**Exercise directions:**
Only the pictures are to be dropped; the rest of the data below is to be duplicated exactly.

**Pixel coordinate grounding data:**
—————
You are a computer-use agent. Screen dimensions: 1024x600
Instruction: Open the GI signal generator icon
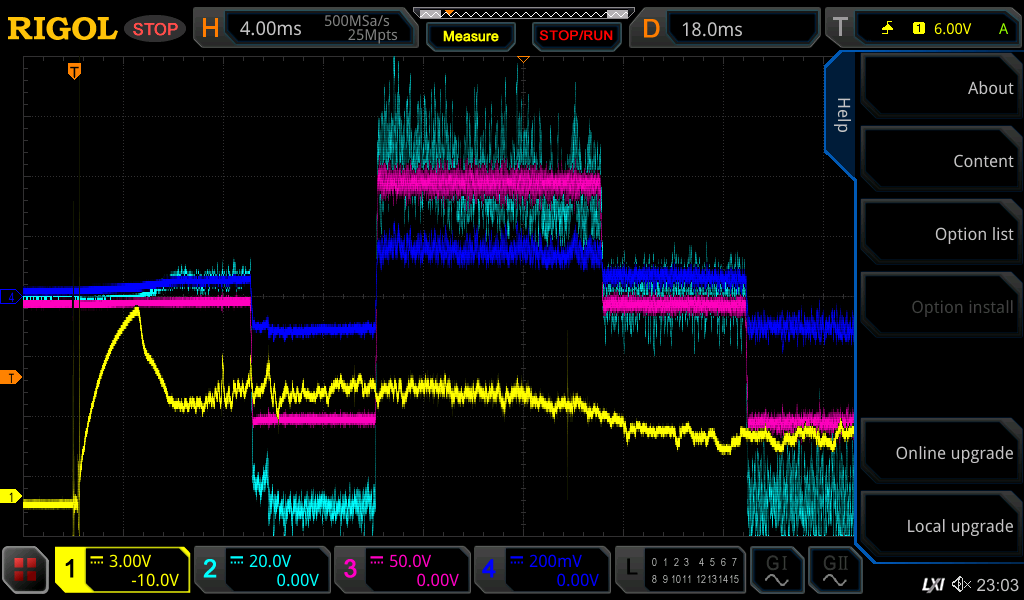click(775, 570)
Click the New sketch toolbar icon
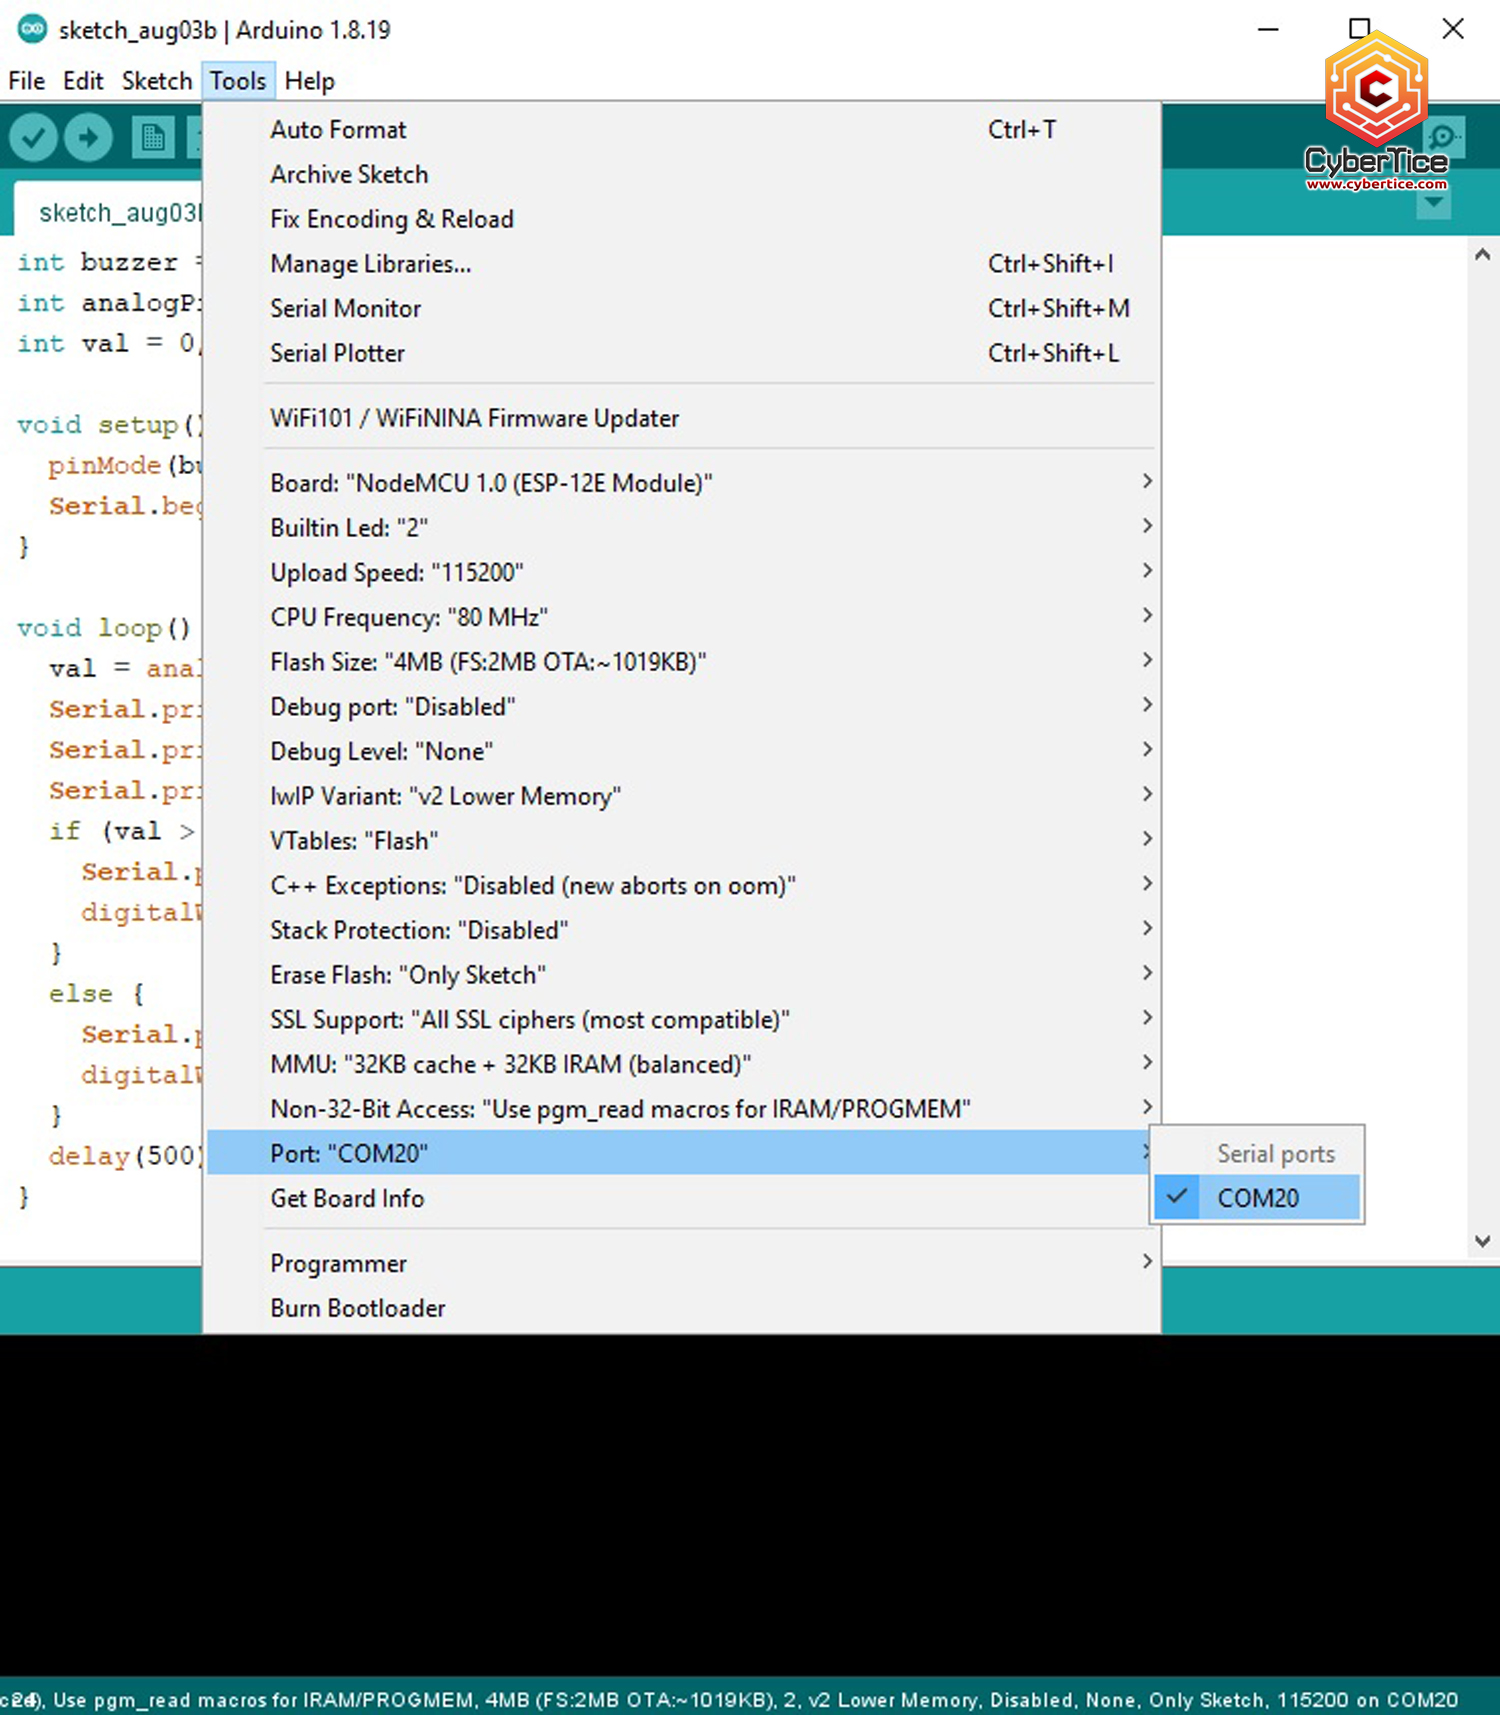Viewport: 1500px width, 1715px height. click(x=153, y=137)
—————
**Result:**
You are a computer-use agent. Screen dimensions: 1024x600
Instruction: Open the GI signal generator icon
click(775, 570)
Click the New sketch toolbar icon
Viewport: 1500px width, 1715px height. click(x=153, y=137)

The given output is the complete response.